Был полдень, я уже спал добрых два-три часа, когда меня разбудил шум чьих-то проклятий. В дверь барабанил Грегорио. Чтобы найти меня, сказал он мне, ему пришлось обыскать все постоялые дворы Генуи. Он плакал. Послушать его — я его предал, зарезал, опозорил. Вот уже тридцать три поколения Манджиавакка и Эмбриаччи были спаяны воедино, как рука со своею кистью, а я в минуту раздражения отсек одним махом и нервы, и вены, и кости. Я попросил его сесть и успокоиться, сказав, что тут не может быть и речи ни о предательстве, ни об отсечении или чем-либо похожем, ни даже о горькой обиде. Вначале я удержался от того, чтобы открыть ему свои истинные чувства; правда заслуживает правдивого ответа, но, ведя себя так со мной, он ее не заслуживал. Я стал убеждать его, что хотел оставить его наедине с вновь обретенной семьей и что уехал из дома, увезя с собой самые лучшие воспоминания. Это неправда, сказал он мне, меня заставила уехать холодность его жены. Устав отрицать очевидное, я в конце концов признал, что да, правда, поведение его супруги не побуждало меня остаться. Тогда он сел на кровать и заплакал, я никогда еще не видел, чтобы так плакал мужчина.
— Она так со всеми моими друзьями, — сказал он наконец, — но это всего лишь видимость. Когда ты узнаешь ее получше…
Он все добивался, чтобы я вернулся. Но я настоял на своем. Я не представлял, как можно возвратиться с повинной после такого ухода, в глазах всех я бы лишился уважения. Я только пообещал зайти разговеться за их пасхальным столом, и это вполне достойный компромисс.
24 апреля, Страстная суббота.
Сегодня я опять заглянул к Мельхиону Бальди, чтобы напомнить ему о статуе и спросить, может ли он доставить ее к Грегорио. Он предложил мне сесть и подождать немного — у него в магазине была одна высокородная дама со своей многочисленной свитой; я предпочел удалиться, пообещав вернуться в другое время. Я оставил моему коллеге название своей гостиницы, которая находится в двух шагах от его дома, — на случай, если он пожелает меня навестить.
Мне бы хотелось, чтобы этот подарок был доставлен моим хозяевам в знак благодарности — завтра, в конце дня, после праздничного обеда, проведенного мной вместе с ними. Но Бальди не уверен, что ему удастся найти грузчиков в пасхальное воскресенье, поэтому он просил меня потерпеть до понедельника.
25 апреля, Пасха.
Желая мне угодить, Мельхион Бальди несколько переусердствовал, чем поставил меня сегодня в смешное и неловкое положение.

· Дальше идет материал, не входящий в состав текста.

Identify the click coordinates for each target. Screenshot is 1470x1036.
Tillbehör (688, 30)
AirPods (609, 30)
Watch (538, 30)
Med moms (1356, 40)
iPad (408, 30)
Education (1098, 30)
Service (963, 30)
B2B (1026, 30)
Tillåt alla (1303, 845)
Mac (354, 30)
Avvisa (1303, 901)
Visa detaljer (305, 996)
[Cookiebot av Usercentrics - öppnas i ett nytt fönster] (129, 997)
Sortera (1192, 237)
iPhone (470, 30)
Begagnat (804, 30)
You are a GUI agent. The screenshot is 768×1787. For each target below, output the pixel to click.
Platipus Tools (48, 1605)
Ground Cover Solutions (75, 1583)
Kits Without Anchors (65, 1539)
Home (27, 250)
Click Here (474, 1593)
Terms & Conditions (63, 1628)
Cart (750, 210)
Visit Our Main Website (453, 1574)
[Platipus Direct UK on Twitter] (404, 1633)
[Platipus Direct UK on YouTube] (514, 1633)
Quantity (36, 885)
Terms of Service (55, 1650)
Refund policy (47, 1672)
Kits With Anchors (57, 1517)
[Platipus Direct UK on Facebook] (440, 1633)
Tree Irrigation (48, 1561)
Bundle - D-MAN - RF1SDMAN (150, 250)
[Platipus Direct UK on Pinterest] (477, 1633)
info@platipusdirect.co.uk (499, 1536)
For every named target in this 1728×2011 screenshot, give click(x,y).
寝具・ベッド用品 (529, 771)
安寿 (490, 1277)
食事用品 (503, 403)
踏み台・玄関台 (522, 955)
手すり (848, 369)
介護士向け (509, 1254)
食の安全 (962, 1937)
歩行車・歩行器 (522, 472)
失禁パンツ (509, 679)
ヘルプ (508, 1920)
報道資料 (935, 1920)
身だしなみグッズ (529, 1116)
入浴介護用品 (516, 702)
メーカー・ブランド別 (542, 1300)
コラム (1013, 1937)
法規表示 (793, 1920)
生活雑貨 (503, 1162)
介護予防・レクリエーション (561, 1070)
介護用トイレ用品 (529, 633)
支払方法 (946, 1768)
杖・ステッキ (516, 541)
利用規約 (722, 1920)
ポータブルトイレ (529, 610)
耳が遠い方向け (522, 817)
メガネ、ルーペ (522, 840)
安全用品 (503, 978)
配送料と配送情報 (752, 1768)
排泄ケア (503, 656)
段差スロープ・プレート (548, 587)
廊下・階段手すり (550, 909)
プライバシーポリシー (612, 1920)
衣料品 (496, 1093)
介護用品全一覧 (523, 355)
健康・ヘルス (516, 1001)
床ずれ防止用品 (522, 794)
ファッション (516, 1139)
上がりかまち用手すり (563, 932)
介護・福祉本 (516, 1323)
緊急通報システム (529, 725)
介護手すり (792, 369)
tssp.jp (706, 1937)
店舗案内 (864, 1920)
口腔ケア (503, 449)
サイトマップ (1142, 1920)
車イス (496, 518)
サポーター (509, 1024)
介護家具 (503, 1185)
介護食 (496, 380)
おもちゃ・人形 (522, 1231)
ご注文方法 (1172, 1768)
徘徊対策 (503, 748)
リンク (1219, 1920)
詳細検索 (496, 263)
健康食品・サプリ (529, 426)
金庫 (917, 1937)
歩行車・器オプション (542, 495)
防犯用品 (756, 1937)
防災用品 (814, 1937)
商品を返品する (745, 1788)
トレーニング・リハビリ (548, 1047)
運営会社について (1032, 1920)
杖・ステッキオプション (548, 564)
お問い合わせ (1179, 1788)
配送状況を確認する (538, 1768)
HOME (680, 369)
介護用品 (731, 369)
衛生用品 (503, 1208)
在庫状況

Разве я не просил его привезти статую в конце дня в воскресенье? Я так надеялся, что именно в ту минуту, когда я буду покидать дом, уже разделив с моими хозяевами пасхальную трапезу, они получат подарок, которым я выражу им свою признательность. А так как доставка в тот самый день казалась невозможной, я сказал себе, что это дело может превосходно подождать до следующего дня и что это даже было бы более тонко, более деликатно. Ибо вежливости весьма подходит некоторая медлительность.